The reply must consist of one number: how many lines of the data include the word "computer".

+++ PROVIDED RECORDS

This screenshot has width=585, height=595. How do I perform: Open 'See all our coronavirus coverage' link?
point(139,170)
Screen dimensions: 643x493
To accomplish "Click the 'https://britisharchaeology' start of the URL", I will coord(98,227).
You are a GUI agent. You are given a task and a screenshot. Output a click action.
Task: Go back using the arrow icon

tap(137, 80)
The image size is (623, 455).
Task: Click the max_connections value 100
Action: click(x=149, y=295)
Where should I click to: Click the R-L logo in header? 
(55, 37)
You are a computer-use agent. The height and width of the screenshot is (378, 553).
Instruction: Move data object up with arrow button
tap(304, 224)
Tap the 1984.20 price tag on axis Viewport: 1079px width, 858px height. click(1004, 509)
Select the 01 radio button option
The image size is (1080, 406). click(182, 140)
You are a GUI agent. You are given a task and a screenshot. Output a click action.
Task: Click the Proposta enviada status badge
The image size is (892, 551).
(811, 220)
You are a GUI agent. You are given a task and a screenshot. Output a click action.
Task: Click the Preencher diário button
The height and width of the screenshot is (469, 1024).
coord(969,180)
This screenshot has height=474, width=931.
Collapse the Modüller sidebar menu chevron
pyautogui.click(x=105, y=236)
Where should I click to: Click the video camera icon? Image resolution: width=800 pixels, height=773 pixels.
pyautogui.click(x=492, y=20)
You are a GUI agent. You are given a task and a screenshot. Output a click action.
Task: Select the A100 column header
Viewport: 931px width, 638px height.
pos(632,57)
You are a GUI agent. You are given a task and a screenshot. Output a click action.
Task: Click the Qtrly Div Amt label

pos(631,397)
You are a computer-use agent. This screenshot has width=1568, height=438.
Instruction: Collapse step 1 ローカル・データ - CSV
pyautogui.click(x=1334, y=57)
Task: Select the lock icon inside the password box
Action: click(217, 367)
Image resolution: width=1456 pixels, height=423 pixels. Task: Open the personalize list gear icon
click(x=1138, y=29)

++++++

• [SOLUTION TO THE EXERCISE]: 2